I was always surprised how other Humanities used MLA or some other guide because they were never as precise, and accountability and reproducibility are important.
I have read science and math texts but never with a eye to footnotes (except for any that elaborated on the text) or citations because I wouldn't/couldn't attempt to verify or reproduce any of it.
It does surprise me that science is so imprecise it's not required to specify where in a reference the author is referring. It's been decades since I needed to cite anything, and I didn't read the paper you're critiquing, but I probably agree with their objection and your conclusion.
Which, if you add my 2 cents to a sawbuck will barely buy you a cup of coffee.
SK53 said on en.osm.town:
@drandrewv2 @Edent I find using page numbers very useful for books (not generally articles) mainly published long before the web. Lots of humanities (& some biology) data is in giant books where this approach is useful.
A more radical suggestion is that papers should be succinct as possible, the "“Monotremes oviparous, ovum meroblastic”" telegram of 1884 probably represents the lower limit.
Picture shows Mill ex. Moench (1770: 229), a contested 1st description of London Plane
Owen Blacker said on dataare.cool:
@Edent "the obsolete PDF format" 💖
Ann Bergin said on mastodon.me.uk:
@Edent Super interesting.
I would love to see EPUB support in Zotero, I think it could change the landscape here.
Portability of documents in your personal library is a really important user need for (early career especially) researchers who are frequently moving institutions (and countries) due to temporary contracts. I think this might be quite a big part of why PDFs are still relatively popular in academia, esp in sciences.

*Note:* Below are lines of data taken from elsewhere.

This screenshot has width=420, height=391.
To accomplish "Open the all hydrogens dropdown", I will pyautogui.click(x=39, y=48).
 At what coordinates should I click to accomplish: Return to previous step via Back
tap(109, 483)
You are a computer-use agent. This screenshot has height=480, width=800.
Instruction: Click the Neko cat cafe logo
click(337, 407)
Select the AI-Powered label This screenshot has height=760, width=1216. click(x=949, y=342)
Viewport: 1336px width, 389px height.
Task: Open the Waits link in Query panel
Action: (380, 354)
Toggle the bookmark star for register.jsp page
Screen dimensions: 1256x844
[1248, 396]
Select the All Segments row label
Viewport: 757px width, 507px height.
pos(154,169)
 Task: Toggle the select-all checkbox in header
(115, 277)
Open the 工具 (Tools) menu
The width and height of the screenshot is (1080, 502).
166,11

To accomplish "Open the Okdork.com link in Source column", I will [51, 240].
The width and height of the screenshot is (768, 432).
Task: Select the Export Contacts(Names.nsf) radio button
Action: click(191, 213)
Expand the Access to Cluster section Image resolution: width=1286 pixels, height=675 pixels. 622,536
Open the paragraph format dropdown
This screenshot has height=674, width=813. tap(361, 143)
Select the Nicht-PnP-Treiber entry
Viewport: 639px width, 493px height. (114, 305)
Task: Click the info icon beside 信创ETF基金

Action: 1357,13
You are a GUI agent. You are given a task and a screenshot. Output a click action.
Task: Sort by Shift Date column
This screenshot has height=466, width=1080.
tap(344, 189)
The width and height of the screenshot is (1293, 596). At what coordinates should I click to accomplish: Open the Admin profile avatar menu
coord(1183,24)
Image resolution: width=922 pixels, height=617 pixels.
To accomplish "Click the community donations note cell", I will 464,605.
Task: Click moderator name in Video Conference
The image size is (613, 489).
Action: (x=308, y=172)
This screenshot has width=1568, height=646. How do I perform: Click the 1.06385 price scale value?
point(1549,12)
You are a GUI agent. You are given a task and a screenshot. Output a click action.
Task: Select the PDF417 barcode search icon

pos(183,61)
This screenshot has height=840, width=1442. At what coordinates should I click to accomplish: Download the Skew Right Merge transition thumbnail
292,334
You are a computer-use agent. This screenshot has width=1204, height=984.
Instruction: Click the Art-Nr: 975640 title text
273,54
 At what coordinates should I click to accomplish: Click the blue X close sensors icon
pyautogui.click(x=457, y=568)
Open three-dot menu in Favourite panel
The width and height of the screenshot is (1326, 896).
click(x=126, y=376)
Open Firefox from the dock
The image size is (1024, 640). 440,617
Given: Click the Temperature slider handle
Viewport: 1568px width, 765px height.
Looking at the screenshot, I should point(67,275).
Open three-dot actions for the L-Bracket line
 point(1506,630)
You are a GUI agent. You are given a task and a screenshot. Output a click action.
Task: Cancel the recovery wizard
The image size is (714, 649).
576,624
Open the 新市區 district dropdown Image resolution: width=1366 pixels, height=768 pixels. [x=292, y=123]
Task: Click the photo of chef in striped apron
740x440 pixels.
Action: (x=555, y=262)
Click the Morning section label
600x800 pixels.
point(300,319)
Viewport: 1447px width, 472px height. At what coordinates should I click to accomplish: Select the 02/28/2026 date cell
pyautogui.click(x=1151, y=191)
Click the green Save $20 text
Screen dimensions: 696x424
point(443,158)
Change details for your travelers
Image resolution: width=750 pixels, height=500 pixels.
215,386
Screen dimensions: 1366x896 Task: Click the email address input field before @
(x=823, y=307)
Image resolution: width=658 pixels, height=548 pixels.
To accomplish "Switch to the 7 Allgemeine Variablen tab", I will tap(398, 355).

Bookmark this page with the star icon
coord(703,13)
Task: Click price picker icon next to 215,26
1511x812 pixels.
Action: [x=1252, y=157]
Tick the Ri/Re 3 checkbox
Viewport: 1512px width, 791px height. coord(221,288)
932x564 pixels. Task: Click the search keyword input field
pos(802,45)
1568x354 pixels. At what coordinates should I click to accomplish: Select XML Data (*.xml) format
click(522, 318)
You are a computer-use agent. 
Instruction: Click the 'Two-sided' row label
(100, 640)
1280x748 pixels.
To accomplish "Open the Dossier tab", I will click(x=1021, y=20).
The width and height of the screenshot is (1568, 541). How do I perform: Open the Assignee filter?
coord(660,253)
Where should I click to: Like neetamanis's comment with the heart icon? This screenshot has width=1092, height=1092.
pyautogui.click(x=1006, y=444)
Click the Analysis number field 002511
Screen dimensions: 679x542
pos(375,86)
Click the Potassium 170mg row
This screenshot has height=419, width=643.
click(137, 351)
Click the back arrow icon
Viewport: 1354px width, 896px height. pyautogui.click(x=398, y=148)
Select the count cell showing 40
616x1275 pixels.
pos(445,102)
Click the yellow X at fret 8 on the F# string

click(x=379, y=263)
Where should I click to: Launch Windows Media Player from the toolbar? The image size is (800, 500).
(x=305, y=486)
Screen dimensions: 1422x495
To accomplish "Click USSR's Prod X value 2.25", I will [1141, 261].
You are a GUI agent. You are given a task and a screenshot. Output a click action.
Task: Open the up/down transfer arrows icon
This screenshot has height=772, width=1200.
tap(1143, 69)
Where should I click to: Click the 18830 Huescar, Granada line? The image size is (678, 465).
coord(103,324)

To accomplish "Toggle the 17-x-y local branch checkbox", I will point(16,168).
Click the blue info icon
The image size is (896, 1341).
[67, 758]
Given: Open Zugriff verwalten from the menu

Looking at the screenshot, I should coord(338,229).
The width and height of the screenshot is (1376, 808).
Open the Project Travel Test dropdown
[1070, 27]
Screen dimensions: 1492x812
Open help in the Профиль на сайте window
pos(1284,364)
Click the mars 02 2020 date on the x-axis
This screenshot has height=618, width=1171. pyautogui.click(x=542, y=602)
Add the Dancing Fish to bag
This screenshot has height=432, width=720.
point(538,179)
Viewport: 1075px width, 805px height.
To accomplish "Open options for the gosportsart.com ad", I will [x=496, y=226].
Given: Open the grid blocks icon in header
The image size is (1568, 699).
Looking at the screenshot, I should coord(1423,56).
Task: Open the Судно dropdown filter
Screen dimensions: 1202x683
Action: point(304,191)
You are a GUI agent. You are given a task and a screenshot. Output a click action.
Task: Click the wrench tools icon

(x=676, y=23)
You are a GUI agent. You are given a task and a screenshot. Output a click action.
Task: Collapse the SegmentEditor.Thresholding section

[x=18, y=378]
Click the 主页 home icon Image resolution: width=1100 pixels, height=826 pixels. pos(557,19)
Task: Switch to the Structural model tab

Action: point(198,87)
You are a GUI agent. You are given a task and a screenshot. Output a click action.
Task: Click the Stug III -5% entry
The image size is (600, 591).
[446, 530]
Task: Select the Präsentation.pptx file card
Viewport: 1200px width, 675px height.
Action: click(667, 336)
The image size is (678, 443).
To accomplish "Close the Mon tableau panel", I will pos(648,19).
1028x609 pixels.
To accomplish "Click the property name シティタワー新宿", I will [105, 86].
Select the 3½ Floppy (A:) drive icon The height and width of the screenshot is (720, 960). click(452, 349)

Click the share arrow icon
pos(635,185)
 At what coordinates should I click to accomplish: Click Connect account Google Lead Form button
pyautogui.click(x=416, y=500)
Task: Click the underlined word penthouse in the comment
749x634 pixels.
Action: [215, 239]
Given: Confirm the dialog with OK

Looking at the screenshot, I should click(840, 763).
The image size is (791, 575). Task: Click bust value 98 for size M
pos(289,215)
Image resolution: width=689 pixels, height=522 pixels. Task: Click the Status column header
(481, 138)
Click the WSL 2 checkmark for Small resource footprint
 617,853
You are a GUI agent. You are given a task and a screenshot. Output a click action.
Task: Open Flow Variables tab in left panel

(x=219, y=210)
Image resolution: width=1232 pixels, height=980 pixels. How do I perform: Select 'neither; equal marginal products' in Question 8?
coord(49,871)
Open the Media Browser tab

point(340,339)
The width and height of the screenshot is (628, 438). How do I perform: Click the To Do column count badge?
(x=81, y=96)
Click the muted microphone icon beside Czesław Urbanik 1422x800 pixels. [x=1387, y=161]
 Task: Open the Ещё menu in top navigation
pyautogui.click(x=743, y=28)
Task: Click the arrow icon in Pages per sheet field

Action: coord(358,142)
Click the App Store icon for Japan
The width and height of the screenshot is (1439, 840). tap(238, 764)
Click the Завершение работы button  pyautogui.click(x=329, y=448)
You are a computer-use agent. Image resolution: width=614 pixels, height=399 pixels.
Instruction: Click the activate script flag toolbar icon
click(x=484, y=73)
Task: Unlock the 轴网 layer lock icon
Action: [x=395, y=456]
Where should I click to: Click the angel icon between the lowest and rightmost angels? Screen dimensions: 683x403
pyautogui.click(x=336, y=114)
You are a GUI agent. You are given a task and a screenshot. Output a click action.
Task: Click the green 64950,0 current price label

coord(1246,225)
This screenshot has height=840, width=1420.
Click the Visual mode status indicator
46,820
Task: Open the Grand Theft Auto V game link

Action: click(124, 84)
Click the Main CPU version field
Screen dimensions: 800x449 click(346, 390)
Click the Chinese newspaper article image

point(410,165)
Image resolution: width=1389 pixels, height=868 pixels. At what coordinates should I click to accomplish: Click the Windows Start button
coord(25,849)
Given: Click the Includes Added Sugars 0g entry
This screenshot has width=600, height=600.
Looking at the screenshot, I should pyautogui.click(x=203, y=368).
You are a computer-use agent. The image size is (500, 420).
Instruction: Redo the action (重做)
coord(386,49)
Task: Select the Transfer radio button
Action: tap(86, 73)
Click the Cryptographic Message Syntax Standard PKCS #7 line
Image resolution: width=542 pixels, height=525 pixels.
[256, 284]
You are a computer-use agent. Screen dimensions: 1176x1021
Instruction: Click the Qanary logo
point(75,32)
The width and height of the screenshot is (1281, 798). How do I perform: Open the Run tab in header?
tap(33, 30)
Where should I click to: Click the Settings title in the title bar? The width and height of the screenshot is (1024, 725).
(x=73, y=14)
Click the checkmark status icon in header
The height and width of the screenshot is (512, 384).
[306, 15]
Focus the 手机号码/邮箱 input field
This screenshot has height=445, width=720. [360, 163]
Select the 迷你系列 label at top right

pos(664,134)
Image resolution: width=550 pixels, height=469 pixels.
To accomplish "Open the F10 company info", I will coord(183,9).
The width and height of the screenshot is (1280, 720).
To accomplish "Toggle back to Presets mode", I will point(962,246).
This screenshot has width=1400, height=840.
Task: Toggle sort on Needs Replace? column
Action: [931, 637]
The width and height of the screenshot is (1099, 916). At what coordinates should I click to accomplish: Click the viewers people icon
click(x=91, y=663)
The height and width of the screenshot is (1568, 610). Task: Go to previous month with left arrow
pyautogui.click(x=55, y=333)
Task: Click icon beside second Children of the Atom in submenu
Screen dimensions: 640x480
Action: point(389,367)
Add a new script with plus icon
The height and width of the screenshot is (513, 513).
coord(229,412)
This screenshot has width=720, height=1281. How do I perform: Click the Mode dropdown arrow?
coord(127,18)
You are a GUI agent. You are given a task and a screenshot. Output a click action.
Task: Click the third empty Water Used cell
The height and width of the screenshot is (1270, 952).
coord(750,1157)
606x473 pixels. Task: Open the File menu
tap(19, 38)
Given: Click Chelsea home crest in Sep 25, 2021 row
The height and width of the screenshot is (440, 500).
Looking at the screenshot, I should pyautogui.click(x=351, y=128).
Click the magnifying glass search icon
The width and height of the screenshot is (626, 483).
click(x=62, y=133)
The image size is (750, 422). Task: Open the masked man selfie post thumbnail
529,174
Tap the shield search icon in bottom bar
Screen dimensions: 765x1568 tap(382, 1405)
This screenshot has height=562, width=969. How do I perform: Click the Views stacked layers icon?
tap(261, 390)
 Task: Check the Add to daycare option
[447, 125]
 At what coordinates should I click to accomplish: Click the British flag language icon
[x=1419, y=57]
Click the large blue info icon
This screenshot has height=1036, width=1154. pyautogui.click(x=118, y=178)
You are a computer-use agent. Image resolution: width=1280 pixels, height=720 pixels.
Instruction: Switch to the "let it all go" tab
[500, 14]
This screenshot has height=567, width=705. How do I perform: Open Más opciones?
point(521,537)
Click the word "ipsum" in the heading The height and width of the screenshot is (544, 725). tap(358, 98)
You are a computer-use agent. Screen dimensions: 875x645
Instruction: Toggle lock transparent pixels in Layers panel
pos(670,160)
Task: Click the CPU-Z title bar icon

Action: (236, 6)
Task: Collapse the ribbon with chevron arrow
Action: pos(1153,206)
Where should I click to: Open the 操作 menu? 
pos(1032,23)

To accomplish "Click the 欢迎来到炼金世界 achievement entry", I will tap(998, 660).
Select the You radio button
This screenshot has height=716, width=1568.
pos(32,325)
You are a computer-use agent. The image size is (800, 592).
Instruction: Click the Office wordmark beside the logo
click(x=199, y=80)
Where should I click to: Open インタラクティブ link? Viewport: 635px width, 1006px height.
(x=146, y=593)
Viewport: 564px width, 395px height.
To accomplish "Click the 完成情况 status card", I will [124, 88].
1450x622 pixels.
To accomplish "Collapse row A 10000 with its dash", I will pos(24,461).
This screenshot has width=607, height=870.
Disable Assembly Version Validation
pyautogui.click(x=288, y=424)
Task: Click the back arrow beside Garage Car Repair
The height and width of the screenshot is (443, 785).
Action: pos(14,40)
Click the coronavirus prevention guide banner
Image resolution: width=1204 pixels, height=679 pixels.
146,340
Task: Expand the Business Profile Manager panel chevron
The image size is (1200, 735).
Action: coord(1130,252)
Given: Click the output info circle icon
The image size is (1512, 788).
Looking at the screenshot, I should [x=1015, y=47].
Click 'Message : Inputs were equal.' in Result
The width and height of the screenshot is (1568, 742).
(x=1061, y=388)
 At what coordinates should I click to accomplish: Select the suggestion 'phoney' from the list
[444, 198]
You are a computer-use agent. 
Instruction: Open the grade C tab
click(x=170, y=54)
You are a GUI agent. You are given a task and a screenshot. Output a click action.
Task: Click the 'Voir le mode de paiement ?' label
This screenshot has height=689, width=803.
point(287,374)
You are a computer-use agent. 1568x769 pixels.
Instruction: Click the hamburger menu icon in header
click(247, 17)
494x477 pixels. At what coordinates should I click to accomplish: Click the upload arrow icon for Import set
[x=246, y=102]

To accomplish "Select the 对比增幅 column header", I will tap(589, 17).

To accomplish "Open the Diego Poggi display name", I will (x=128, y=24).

Nick Ballou said on scicomm.xyz:
@Edent @LeonXiaoY @CatherineFlick
a compelling response! I agree with you - I'd love to see version-controlled DOIs with url fragments that link to specific sections. I just think that in the current world of antiquated publishing formats, page numbers—for some citations, where there'd otherwise be ambiguity—is the best of a bad situation.
we'll add some extra detail about how a better system would work and point people to your post 👍
(sorry also for completely missing your earlier reply!)
Lee says:
I shudder when people use page numbers for referencing, and then require fixed-format documents to support this. As you say, the page numbers don't always translate across "documents"... sometimes even if the output format is ostensibly the same.
Two different versions of the same document renderer are capable of producing different page contents. Two similar fonts with the same weight and point size (but slightly different metrics) are capable of producing different page contents.
You end up getting in arguments over which is the "true" document.
Matt Mascarenhas said on mas.to:
@Edent Nice suggestions, and you're merely proposing entirely current tech.
Personally, I'm up for developing new technology for referencing. My notes on that (https://miblo.net/ppic_notes.html) include referencing a set version and sub-sections of a resource, without it needing to be marked up in advance à la URI fragment scheme.
Darren Waters said on twitter.com:
Amen to this. Plus academia's obsession with PDF needs to be challenged. It's making work harder to read, harder to find, harder to use and harder to build on.
Timothy Elfenbein said on assemblag.es:
@Edent What if scholarly documents will always come in a wide variety of forms & formats, multiple infrastructural regimes will always co-exist (w/ only kludgy links btwn them), & scholars in their different domains continue to develop & maintain their knowledge practices in different directions? The real challenge isn’t a fix in a (never to be realized) unified knowledge infrastructure & undifferentiated communities of inquiry, but in our existing situation of deep plurality.
Andy Wootton said on fosstodon.org:
@Edent I think 'academic paper' is a big clue to why everything is broken. When we printed, then we digitalled, we broke the models the monks handed down to us (on a scrolling medium.) Pages were a major infotech schism. We don't even separate concerns.